This week the long awaited NHS Information Strategy ‘The Power of Information’ was finally published after what was apparently a bit of a scramble to get the final points together.
To those that follow NHS IT closely and have watched the dribs and drabs come out of the Liberating the NHS: An Information Revolution consultation and the report from the independent NHS Future Forum, there is little to be surprised about.
But there were a few points that do stand out:
Don’t mention the Programme
All things National Programme for IT have been almost completely omitted from the strategy. Sure, we wanted this document to be forward looking and to move away from the old model but can we really ignore that it ever happened?! I suppose 18 months ago, when the then DH CIO Christine Connelly said: “We can’t continually be tied to a strategy that was set in place over ten years ago”, she stayed true to her word. But for the new strategy to barely even reflect on a programme that has consumed both NHS IT professionals and IT suppliers alike for the best part of ten years, seemed absurd.
Patient and GP access
The second area that cannot be missed is the hard focus around primary care, the area, which has been applauded for making best use of IT. The headlines around patients being able to book appointments online, being able to access a national portal for choice and email their GP, dominated most of the national papers. The strategy produces few deadlines but sets in stone that all patients should be able to access their records by 2015 (a timescale that has been mentioned several times before).
However, what the strategy doesn’t appear to acknowledge is that although (apparently) patients want this type of access, there are only a pocket of clinicians across the country providing it. In fact, it doesn’t mention that despite at least 50% of GP practices having the technological capability to allow patients access, only around 2% do so. Moreover, it gives little guidance on how to get clinicians on board and realistically it’s unlikely that the DH is going to be able to do this alone. At the very least we are going to need the buy-in of the BMA as well as the Royal Colleges.
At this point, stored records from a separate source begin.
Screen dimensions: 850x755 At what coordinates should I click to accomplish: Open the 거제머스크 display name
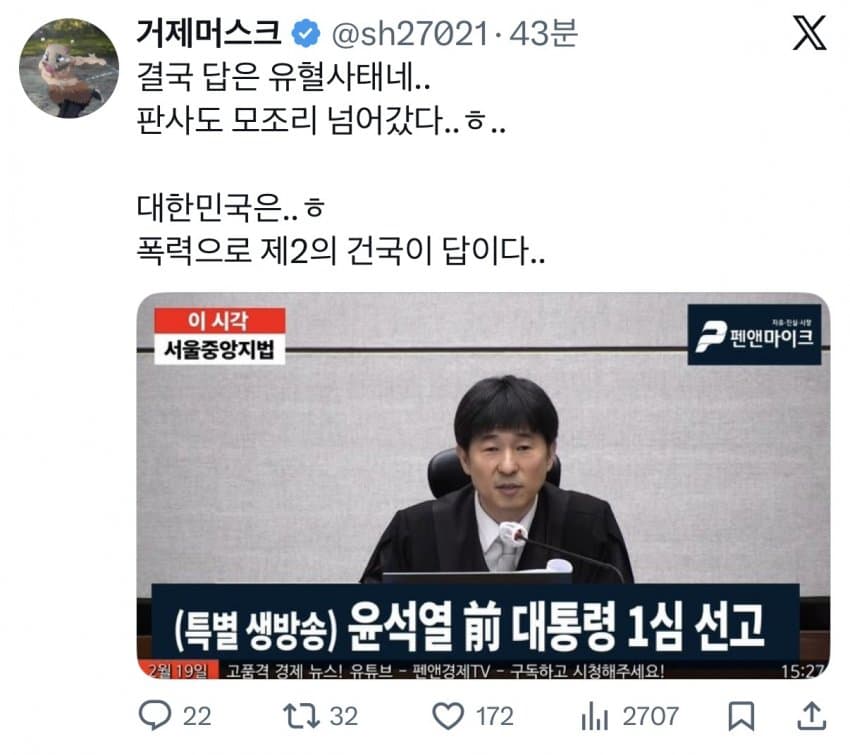209,33

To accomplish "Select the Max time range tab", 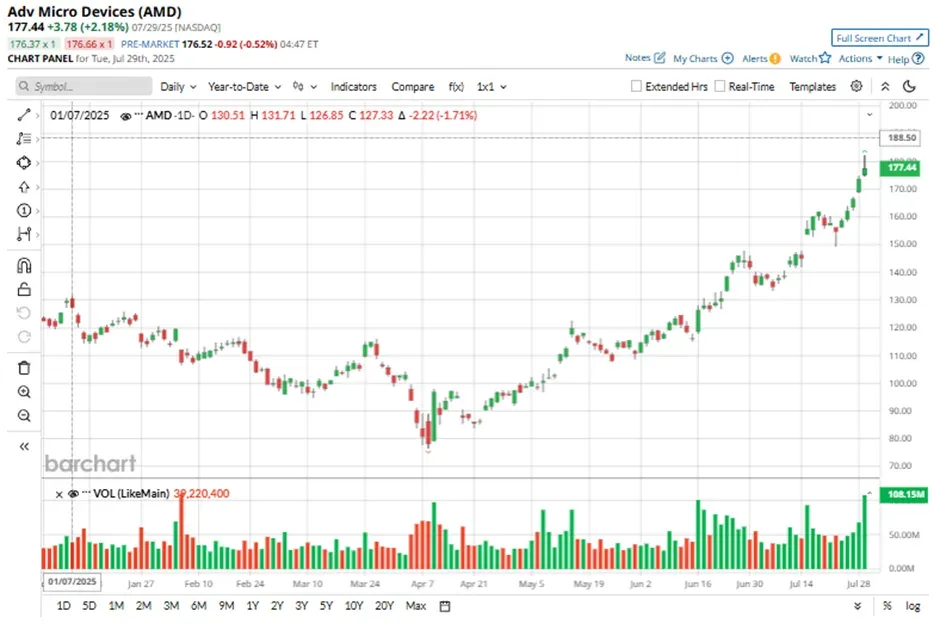I will coord(416,606).
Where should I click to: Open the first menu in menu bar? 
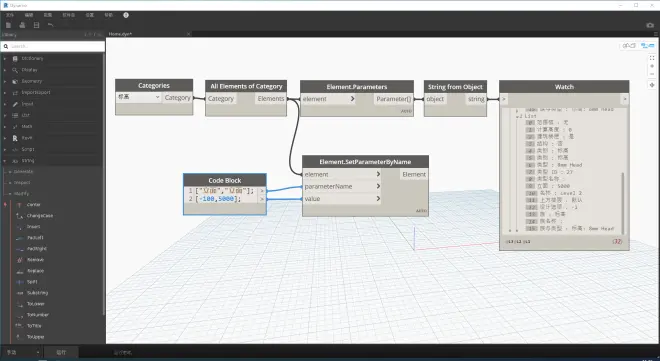10,15
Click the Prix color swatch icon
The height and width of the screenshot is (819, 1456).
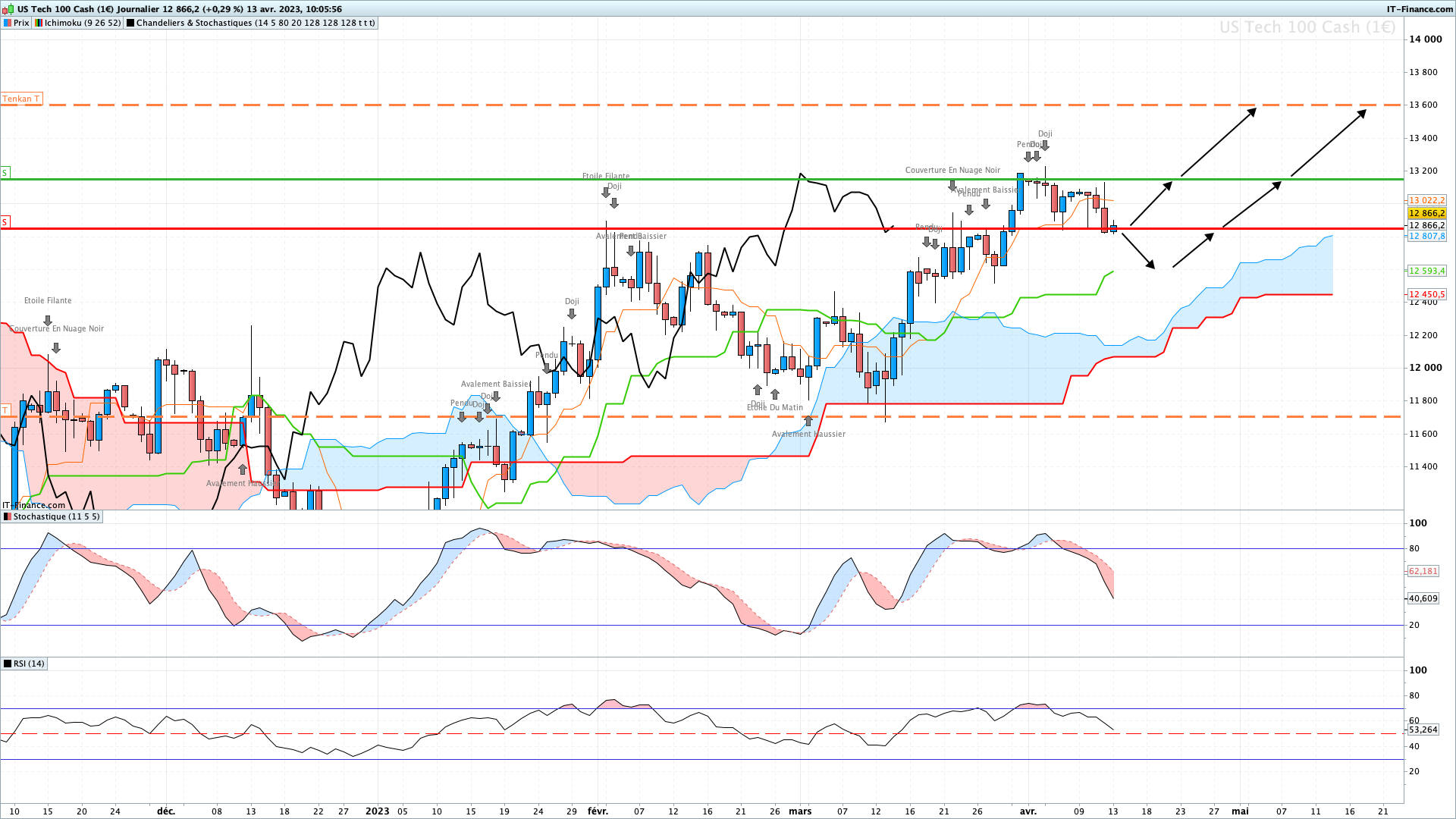(x=8, y=23)
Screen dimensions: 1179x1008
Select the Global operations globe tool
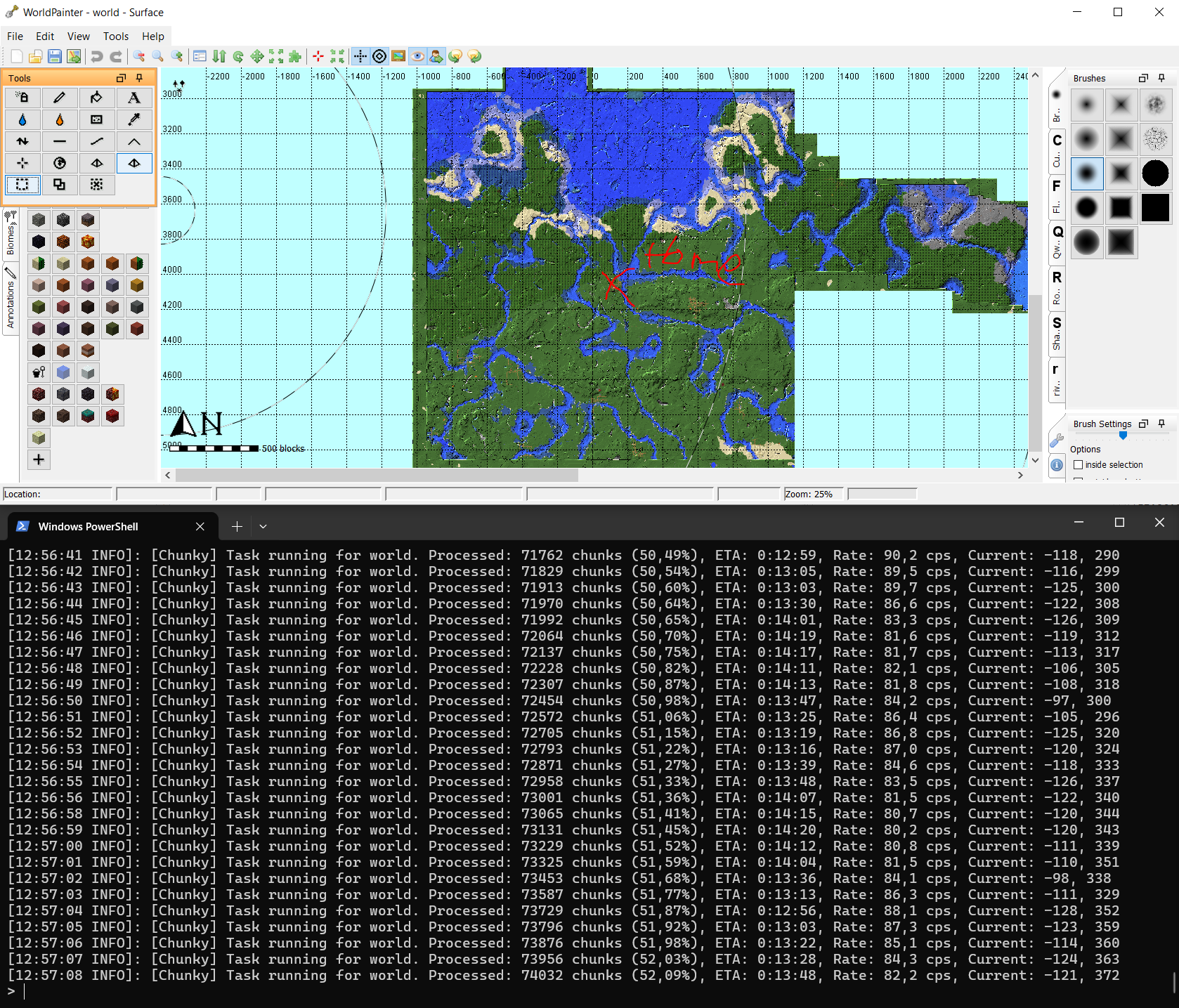tap(60, 163)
Portals, portals a hundred times portals
Portals are consistently mentioned throughout the strategy as being the key to integrated care and joining up systems that have already been deployed. Yet, the strategy appears to lack detail as to where to even start with joining up information across the care pathway. In addition, despite referencing a couple of NHS sites that are using relatively basic portal technology, it failed to mention the opportunities that more ambitious portal solutions could bring in terms of enabling the user to input and extract information to provide a truer picture of patient care.
National direction
What is good to see is that the government hasn’t been totally scared off by the programme and recognises that there are still areas where the country can benefit from national direction, for example by ensuring standards are enforceable across the NHS for the first time. The downside to that is it seems, with little national direction comes little funding, and other than a brief mention that trusts that did not receive a PAS under NPfIT would receive ‘some’ money, there was not a lot else.
Now for the hard part
Perhaps the most glaring omission was the lack of any implementation strategy. National director for efficiency and improvement Jim Easton told HSJ it was right not to include implementation detail in the strategy and that: “The strategy is one of the first things which shows how we’re going to see big, serious, important things transacted in the new world.” While the strategy says that implementation plans will follow, the key here is to publish details as soon as possible, rather than creating more uncertainty in the market for another 18 months.
And finally…
I probably shouldn’t mention it but whatever happened to the technology strategy?!